» **EXERCISE OBJECTIVE**: In full and without change, retype the records.

[Data excerpts]
-- Opening Marker --
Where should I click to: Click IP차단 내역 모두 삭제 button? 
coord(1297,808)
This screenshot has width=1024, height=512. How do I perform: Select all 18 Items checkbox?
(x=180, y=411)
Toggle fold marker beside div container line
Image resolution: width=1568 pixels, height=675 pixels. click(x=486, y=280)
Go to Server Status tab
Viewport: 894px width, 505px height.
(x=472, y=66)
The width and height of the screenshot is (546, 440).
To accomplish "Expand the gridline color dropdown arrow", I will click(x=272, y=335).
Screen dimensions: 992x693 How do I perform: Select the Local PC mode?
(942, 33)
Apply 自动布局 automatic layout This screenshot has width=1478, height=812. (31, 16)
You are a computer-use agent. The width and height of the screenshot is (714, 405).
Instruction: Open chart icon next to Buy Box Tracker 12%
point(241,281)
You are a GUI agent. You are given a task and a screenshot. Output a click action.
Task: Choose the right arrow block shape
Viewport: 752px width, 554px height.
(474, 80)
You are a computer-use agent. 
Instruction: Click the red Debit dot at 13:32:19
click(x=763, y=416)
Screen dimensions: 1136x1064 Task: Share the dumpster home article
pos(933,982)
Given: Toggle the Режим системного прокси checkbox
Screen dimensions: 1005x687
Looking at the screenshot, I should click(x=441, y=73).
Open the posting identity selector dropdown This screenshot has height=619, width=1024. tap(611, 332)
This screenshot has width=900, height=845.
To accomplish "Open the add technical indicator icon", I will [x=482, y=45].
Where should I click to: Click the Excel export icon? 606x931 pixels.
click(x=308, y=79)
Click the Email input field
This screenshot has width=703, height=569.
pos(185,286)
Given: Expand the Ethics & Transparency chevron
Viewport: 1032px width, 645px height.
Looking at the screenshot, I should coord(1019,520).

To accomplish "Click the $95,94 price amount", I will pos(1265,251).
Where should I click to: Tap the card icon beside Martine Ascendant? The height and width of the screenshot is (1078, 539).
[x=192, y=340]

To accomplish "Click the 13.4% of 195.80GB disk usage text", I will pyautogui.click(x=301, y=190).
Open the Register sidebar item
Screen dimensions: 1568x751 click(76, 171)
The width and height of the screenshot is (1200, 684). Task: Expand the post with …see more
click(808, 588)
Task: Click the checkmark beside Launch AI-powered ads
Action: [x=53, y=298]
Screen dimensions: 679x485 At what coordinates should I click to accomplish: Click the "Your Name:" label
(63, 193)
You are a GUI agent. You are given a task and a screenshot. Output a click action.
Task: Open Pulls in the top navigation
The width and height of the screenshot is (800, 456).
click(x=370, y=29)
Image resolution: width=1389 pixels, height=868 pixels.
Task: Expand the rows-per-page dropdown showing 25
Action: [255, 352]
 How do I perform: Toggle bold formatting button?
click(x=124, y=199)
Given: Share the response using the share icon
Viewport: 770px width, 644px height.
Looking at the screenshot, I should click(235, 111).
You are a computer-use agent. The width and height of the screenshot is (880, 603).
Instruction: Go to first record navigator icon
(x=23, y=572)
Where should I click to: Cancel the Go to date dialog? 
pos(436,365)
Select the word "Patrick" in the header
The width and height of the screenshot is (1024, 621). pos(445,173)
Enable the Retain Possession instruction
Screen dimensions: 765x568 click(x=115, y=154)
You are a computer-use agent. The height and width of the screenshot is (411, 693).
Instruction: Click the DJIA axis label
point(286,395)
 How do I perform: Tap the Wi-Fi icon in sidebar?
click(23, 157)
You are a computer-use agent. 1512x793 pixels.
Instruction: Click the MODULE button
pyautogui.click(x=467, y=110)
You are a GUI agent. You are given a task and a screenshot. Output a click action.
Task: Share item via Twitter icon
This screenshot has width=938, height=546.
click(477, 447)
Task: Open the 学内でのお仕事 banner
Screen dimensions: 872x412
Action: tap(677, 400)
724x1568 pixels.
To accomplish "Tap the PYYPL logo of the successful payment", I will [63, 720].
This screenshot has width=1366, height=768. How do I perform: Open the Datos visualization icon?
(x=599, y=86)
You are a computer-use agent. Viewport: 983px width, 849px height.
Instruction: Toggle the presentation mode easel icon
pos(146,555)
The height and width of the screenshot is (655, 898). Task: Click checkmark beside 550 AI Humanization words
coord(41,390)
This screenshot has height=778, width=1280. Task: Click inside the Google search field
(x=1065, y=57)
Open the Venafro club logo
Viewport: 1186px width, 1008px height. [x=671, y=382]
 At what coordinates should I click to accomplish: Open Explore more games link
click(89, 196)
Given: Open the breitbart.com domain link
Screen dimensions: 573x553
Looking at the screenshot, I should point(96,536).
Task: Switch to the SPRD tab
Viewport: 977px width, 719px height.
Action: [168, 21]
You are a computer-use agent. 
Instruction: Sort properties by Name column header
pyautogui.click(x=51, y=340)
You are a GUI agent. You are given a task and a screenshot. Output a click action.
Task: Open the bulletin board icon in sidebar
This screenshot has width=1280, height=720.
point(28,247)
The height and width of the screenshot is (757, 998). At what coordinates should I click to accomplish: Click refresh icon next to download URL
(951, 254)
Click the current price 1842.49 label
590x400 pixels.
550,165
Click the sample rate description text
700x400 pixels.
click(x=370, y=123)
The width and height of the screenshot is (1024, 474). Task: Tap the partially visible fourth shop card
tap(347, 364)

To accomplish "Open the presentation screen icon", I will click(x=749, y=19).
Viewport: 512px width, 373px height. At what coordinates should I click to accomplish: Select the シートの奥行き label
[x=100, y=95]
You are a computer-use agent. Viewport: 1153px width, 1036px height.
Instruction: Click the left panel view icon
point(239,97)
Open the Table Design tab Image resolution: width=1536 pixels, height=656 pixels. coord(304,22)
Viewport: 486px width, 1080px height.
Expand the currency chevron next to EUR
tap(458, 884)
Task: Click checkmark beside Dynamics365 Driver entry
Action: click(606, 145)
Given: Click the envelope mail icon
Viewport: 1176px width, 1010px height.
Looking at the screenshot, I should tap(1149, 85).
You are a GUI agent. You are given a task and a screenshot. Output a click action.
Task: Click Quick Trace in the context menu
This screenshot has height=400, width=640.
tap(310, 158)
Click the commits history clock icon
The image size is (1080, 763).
-- Closing Marker --
» **OUTPUT FOR THIS TASK**:
Where should I click to: Click IP차단 내역 모두 삭제 button? 
coord(1297,808)
This screenshot has width=1024, height=512. How do I perform: Select all 18 Items checkbox?
(x=180, y=411)
Toggle fold marker beside div container line
Image resolution: width=1568 pixels, height=675 pixels. click(x=486, y=280)
Go to Server Status tab
Viewport: 894px width, 505px height.
(x=472, y=66)
The width and height of the screenshot is (546, 440).
To accomplish "Expand the gridline color dropdown arrow", I will click(x=272, y=335).
Screen dimensions: 992x693 How do I perform: Select the Local PC mode?
(942, 33)
Apply 自动布局 automatic layout This screenshot has width=1478, height=812. (31, 16)
You are a computer-use agent. The width and height of the screenshot is (714, 405).
Instruction: Open chart icon next to Buy Box Tracker 12%
point(241,281)
You are a GUI agent. You are given a task and a screenshot. Output a click action.
Task: Choose the right arrow block shape
Viewport: 752px width, 554px height.
(474, 80)
You are a computer-use agent. 
Instruction: Click the red Debit dot at 13:32:19
click(x=763, y=416)
Screen dimensions: 1136x1064 Task: Share the dumpster home article
pos(933,982)
Given: Toggle the Режим системного прокси checkbox
Screen dimensions: 1005x687
Looking at the screenshot, I should click(x=441, y=73).
Open the posting identity selector dropdown This screenshot has height=619, width=1024. tap(611, 332)
This screenshot has width=900, height=845.
To accomplish "Open the add technical indicator icon", I will [x=482, y=45].
Where should I click to: Click the Excel export icon? 606x931 pixels.
click(x=308, y=79)
Click the Email input field
This screenshot has width=703, height=569.
pos(185,286)
Given: Expand the Ethics & Transparency chevron
Viewport: 1032px width, 645px height.
Looking at the screenshot, I should coord(1019,520).

To accomplish "Click the $95,94 price amount", I will pos(1265,251).
Where should I click to: Tap the card icon beside Martine Ascendant? The height and width of the screenshot is (1078, 539).
[x=192, y=340]

To accomplish "Click the 13.4% of 195.80GB disk usage text", I will pyautogui.click(x=301, y=190).
Open the Register sidebar item
Screen dimensions: 1568x751 click(76, 171)
The width and height of the screenshot is (1200, 684). Task: Expand the post with …see more
click(808, 588)
Task: Click the checkmark beside Launch AI-powered ads
Action: [x=53, y=298]
Screen dimensions: 679x485 At what coordinates should I click to accomplish: Click the "Your Name:" label
(63, 193)
You are a GUI agent. You are given a task and a screenshot. Output a click action.
Task: Open Pulls in the top navigation
The width and height of the screenshot is (800, 456).
click(x=370, y=29)
Image resolution: width=1389 pixels, height=868 pixels.
Task: Expand the rows-per-page dropdown showing 25
Action: [255, 352]
 How do I perform: Toggle bold formatting button?
click(x=124, y=199)
Given: Share the response using the share icon
Viewport: 770px width, 644px height.
Looking at the screenshot, I should click(235, 111).
You are a computer-use agent. The width and height of the screenshot is (880, 603).
Instruction: Go to first record navigator icon
(x=23, y=572)
Where should I click to: Cancel the Go to date dialog? 
pos(436,365)
Select the word "Patrick" in the header
The width and height of the screenshot is (1024, 621). pos(445,173)
Enable the Retain Possession instruction
Screen dimensions: 765x568 click(x=115, y=154)
You are a computer-use agent. The height and width of the screenshot is (411, 693).
Instruction: Click the DJIA axis label
point(286,395)
 How do I perform: Tap the Wi-Fi icon in sidebar?
click(23, 157)
You are a computer-use agent. 1512x793 pixels.
Instruction: Click the MODULE button
pyautogui.click(x=467, y=110)
You are a GUI agent. You are given a task and a screenshot. Output a click action.
Task: Share item via Twitter icon
This screenshot has width=938, height=546.
click(477, 447)
Task: Open the 学内でのお仕事 banner
Screen dimensions: 872x412
Action: tap(677, 400)
724x1568 pixels.
To accomplish "Tap the PYYPL logo of the successful payment", I will [63, 720].
This screenshot has width=1366, height=768. How do I perform: Open the Datos visualization icon?
(x=599, y=86)
You are a computer-use agent. Viewport: 983px width, 849px height.
Instruction: Toggle the presentation mode easel icon
pos(146,555)
The height and width of the screenshot is (655, 898). Task: Click checkmark beside 550 AI Humanization words
coord(41,390)
This screenshot has height=778, width=1280. Task: Click inside the Google search field
(x=1065, y=57)
Open the Venafro club logo
Viewport: 1186px width, 1008px height. [x=671, y=382]
 At what coordinates should I click to accomplish: Open Explore more games link
click(89, 196)
Given: Open the breitbart.com domain link
Screen dimensions: 573x553
Looking at the screenshot, I should point(96,536).
Task: Switch to the SPRD tab
Viewport: 977px width, 719px height.
Action: [168, 21]
You are a computer-use agent. 
Instruction: Sort properties by Name column header
pyautogui.click(x=51, y=340)
You are a GUI agent. You are given a task and a screenshot. Output a click action.
Task: Open the bulletin board icon in sidebar
This screenshot has width=1280, height=720.
point(28,247)
The height and width of the screenshot is (757, 998). At what coordinates should I click to accomplish: Click refresh icon next to download URL
(951, 254)
Click the current price 1842.49 label
590x400 pixels.
550,165
Click the sample rate description text
700x400 pixels.
click(x=370, y=123)
The width and height of the screenshot is (1024, 474). Task: Tap the partially visible fourth shop card
tap(347, 364)

To accomplish "Open the presentation screen icon", I will click(x=749, y=19).
Viewport: 512px width, 373px height. At what coordinates should I click to accomplish: Select the シートの奥行き label
[x=100, y=95]
You are a computer-use agent. Viewport: 1153px width, 1036px height.
Instruction: Click the left panel view icon
point(239,97)
Open the Table Design tab Image resolution: width=1536 pixels, height=656 pixels. coord(304,22)
Viewport: 486px width, 1080px height.
Expand the currency chevron next to EUR
tap(458, 884)
Task: Click checkmark beside Dynamics365 Driver entry
Action: click(606, 145)
Given: Click the envelope mail icon
Viewport: 1176px width, 1010px height.
Looking at the screenshot, I should tap(1149, 85).
You are a GUI agent. You are given a task and a screenshot. Output a click action.
Task: Click Quick Trace in the context menu
This screenshot has height=400, width=640.
tap(310, 158)
Click the commits history clock icon
The image size is (1080, 763).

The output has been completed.